How do I get my products known by my target buyers?

If you are catering to a small market, advertising on a shoestring budget may be the more appropriate option.

Q: Can you tell me how I can advertise my product on a shoestring budget? I can't afford expensive newspaper ads, much less TV or radio plugs. How do I get my educational toy products known by my target buyers? I am based in Southern Visayas and I just want to start from there. Later on, if market trends encourage it, then I'd be more ambitious and go national. But that would be for much, much later.

— C. MADRIGAL, Cebu

A: You don't necessarily have to spend a fortune in advertising, especially if, as you say, you are catering to a small local or regional market.

13 PM Enterprises, who is in a similar product line, never placed expensive print ads or TV/radio commercials. It sponsored campus tournaments instead, using its products both as competition sets and as prizes put up at stake. Later, it went the route of mall tournaments.
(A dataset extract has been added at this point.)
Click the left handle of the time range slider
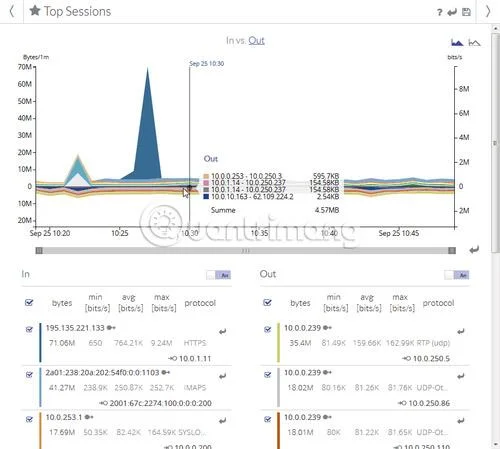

In order to spread the costs, it always had a partner, like a school, a school organization, or the mall owner, or another company that similarly wants its products known. This same company had a stroke of good luck when one of its products was picked up by a popular radio show and played on the air everyday for almost a year!
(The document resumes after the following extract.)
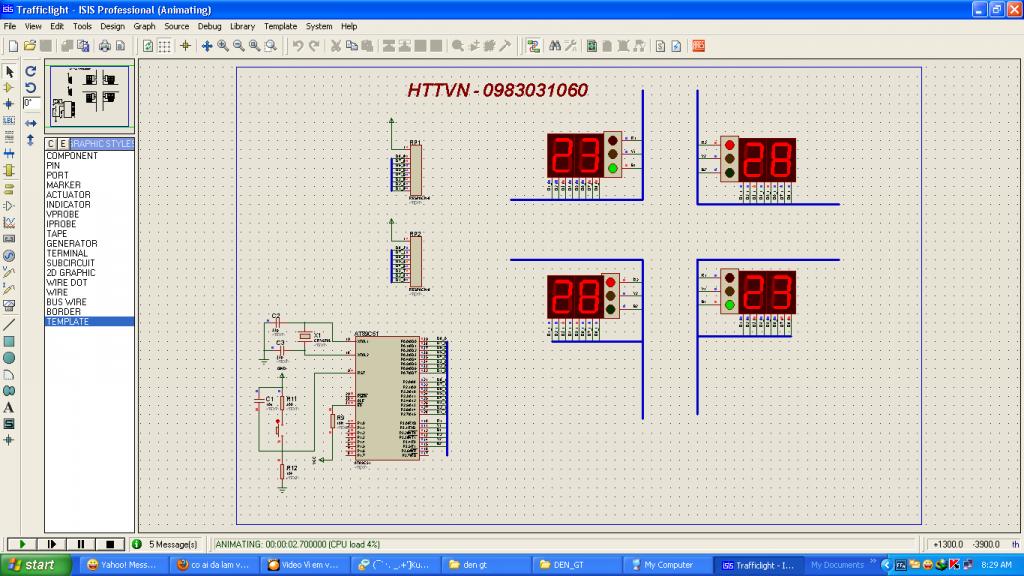The image size is (1024, 576).
Task: Click the Step simulation button
Action: (x=52, y=544)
There are many ingenious ways you can make your product known. Some have made word of mouth work. Others have engaged in exchange deals with newspapers, magazines, radio/TV stations. Subdivision-based shops and stores have made good use of moving ads — announcements on the back of pedicabs. If you cater to students, why not place ads in campus newspapers? They cost little, if at all. If you cater to households in your subdivision, you might announce in the village newsletter if you have one.

Direct mail and door-to-door promotion are also advisable if your market is contained. A store owner asked the priest to announce his openings for sales people during mass and effectively advertised his store's opening as well! Try advertising in the classified ads section — the three- to five-liner type. It will hardly cost you and may attract more customers than the pricey display ads. For radio ads, place your spots in off hours for less cost.

Can you sponsor a community event? A basketball competition, a fun run, a singing contest? As the 13 PM manufacturers did, split costs with neighbor-businesses.

At point of purchase, see what works in terms of posters, stand-ups, handouts. Some of your suppliers might help out with these materials. Some may make available display racks you can use.

Look at the competition. How do they package their products? Then look at yours. Do your products stand out on the shelves in the stores where they are sold? Packaging is your products' face to the public. It should be attractive, it should evoke "value for money." The package must, of course, include all your contact numbers so that interested parties can readily reach you.

Hope you can pick up some ideas from this response.